Turkish authorities have made similar statements before, but early on Wednesday, they moved beyond rhetoric and launched a major operation against Daesh in the Syrian town of Jarablus that involved intensive shelling and airstrikes. In addition, Turkish special forces and tanks crossed the border into Syria.
President Recep Tayyip Erdogan said that the operation was aimed at tackling both Daesh and the Kurds.

Earlier this week, Turkey also shelled Manbij, a city that the Syrian Democratic Forces (SDF) recently liberated from Daesh. The SDF are mainly composed of Kurdish fighters from the People’s Protection Units (YPG).Turkish authorities have long said that the YPG is linked to the Kurdistan Workers’ Party (PKK), a militant organization that has tried to secure greater autonomy, if not independence, for the Kurds living in Turkey. However, the US views the YPG and other Kurdish militias as one of the key forces in its campaign against Daesh.
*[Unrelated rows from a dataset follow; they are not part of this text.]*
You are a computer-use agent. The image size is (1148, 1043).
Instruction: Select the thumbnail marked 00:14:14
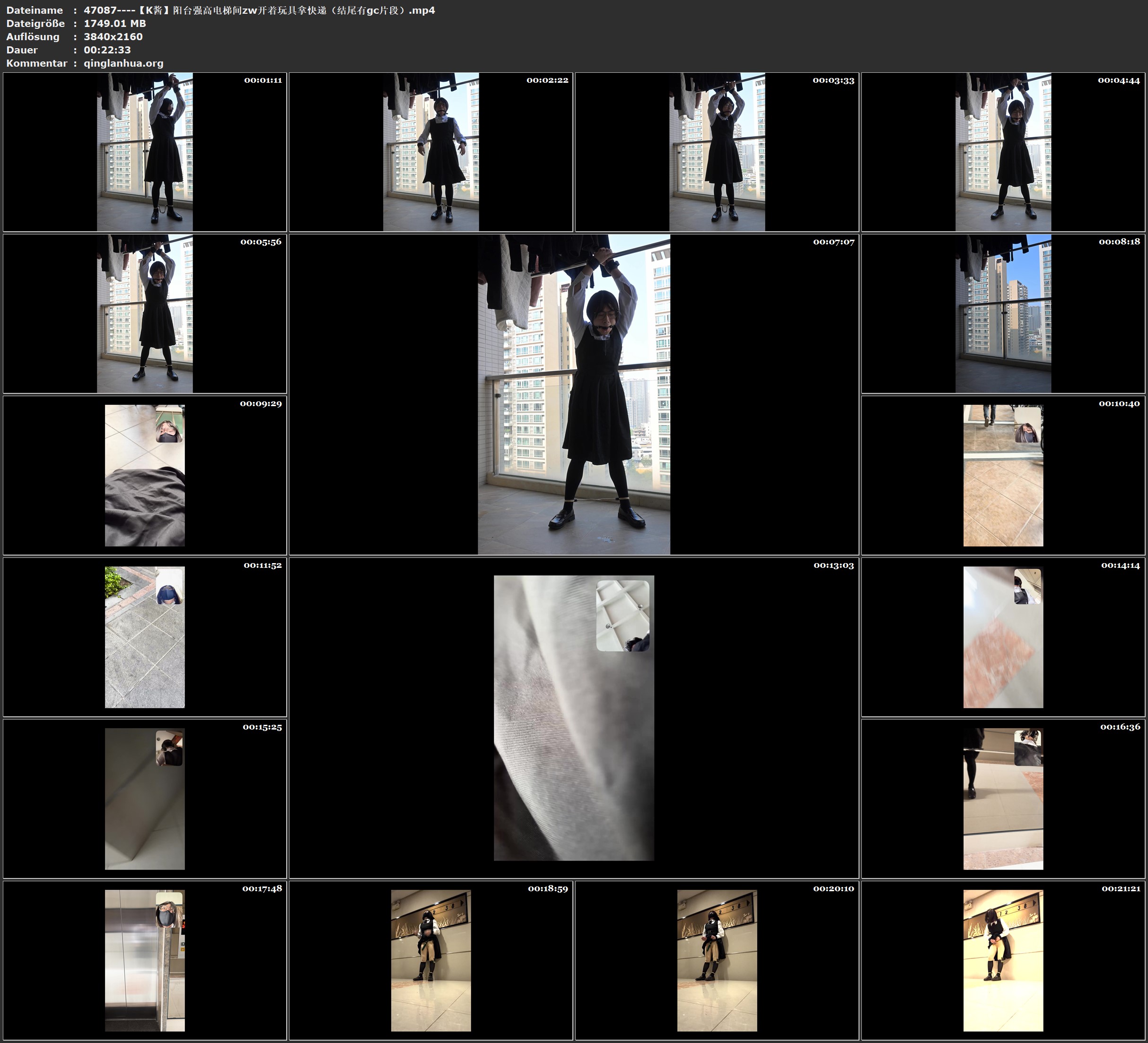[1003, 637]
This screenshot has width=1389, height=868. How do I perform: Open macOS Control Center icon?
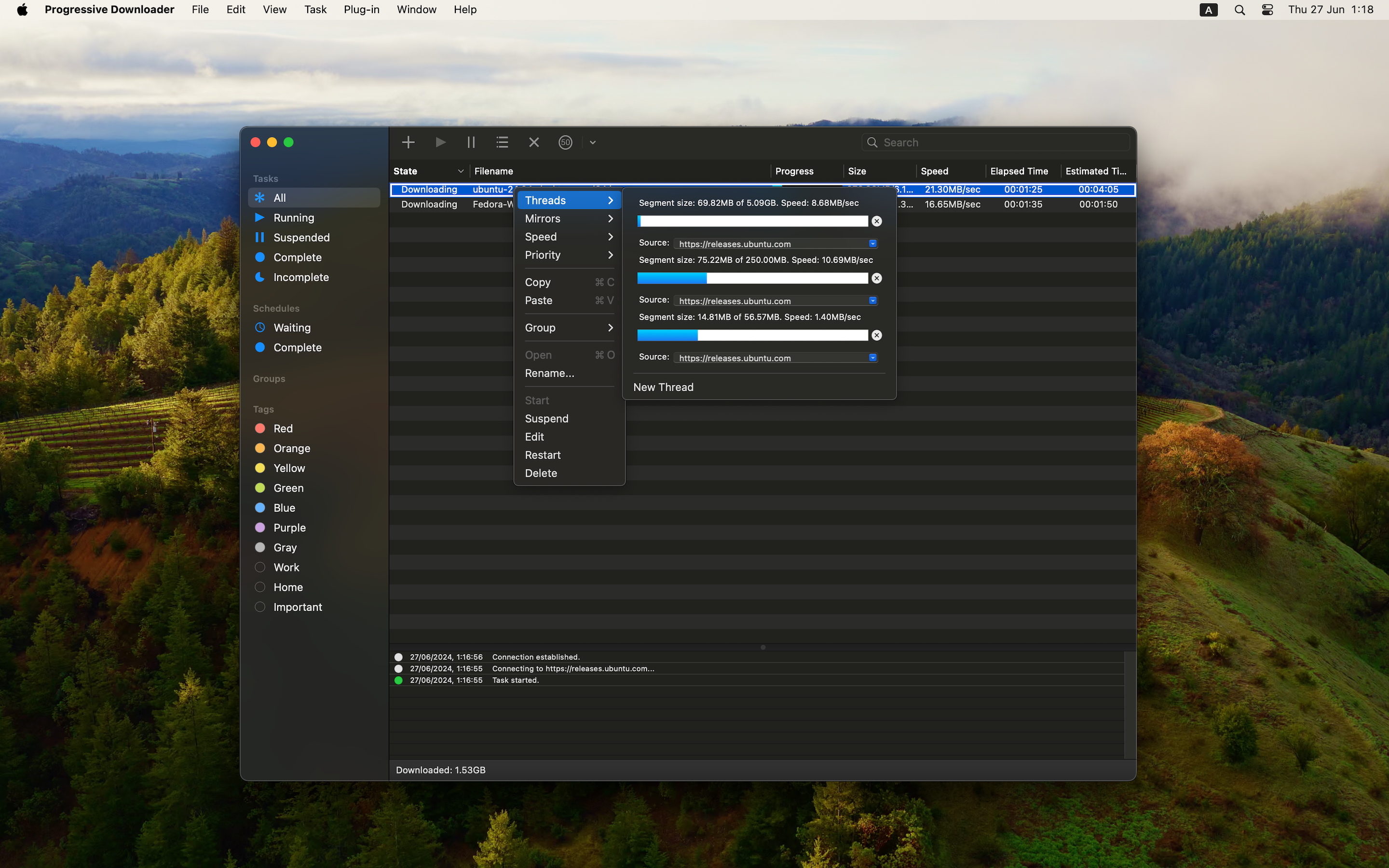pos(1267,10)
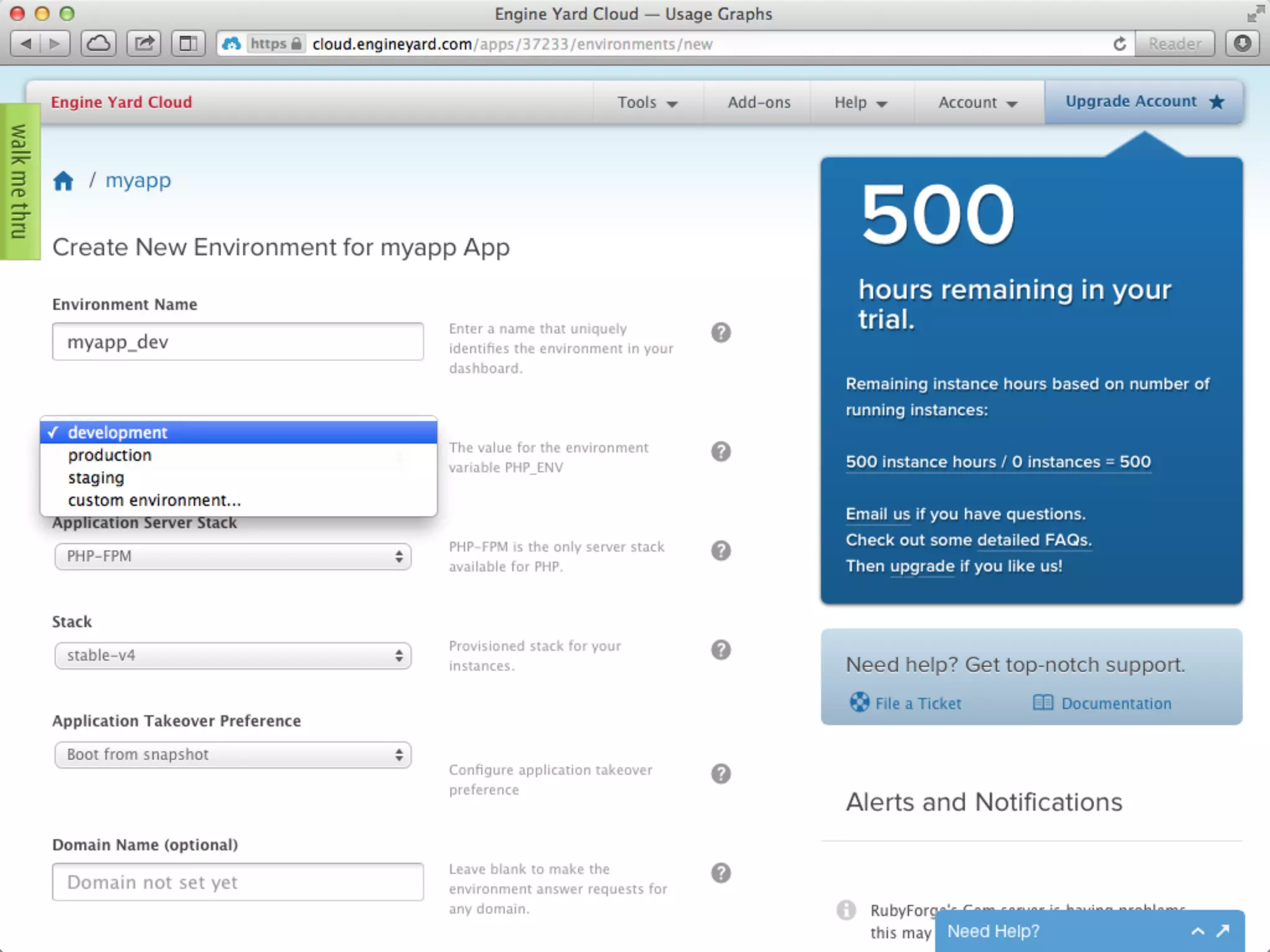Pick custom environment option
The image size is (1270, 952).
pyautogui.click(x=154, y=500)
“If Turkish artillery hit Manbij, it was hitting mostly Kurdish elements. So it hit both Daesh and the YPG. This of course created massive complications in Turkey’s relationship with the US because the US has been backing the YPG against Daesh,” the analyst said.

Turkey’s strikes aimed against the Kurds have affected Washington’s plans for the border area.
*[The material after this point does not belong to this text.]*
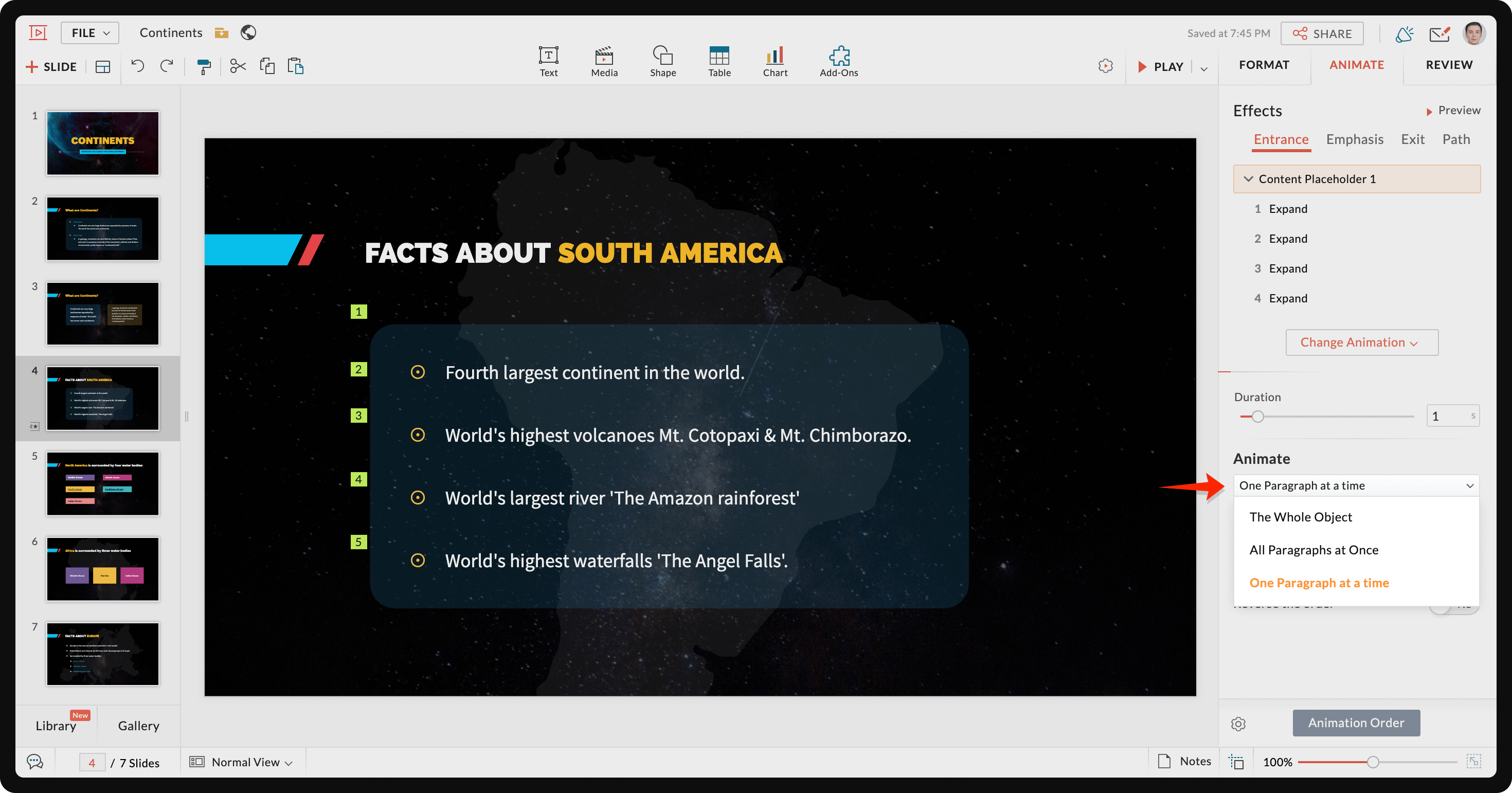The width and height of the screenshot is (1512, 793).
Task: Click the Format Painter icon
Action: click(x=204, y=66)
“Washington’s hope was that after the capture of Manbij, the SDF would move to the town of al-Bab, which is further west, 20-30 kilometers away from the Turkish border and ultimately that these forces would move to Raqqa,” the capital of Daesh’s caliphate, he

Nevertheless, an unnamed senior US official said that US warplanes will assist the Turkish military operation in Jarablus, adding that Washington was “in synch” with Ankara on its strategy for the border region with Syria.The Kurdish issue is not the only one plaguing relations between the United States and Turkey.
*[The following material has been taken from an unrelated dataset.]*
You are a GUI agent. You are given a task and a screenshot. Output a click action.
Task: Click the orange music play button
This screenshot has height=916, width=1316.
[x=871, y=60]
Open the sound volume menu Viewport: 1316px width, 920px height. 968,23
Washington has been concerned with Ankara’s improving relations with Moscow and Tehran. For its part, Turkish authorities have been discontent with the US response to the failed July 15 coup in Turkey and its apparent unwillingness to extradite reclusive Islamic cleric Fethullah Gülen, whom Erdogan blames for the putsch.

Bulent Aliriza noted that the US and Turkey are going through a “difficult period” in the bilateral relationship, adding that “they have not been on the same page with respect to Syria for some time now.”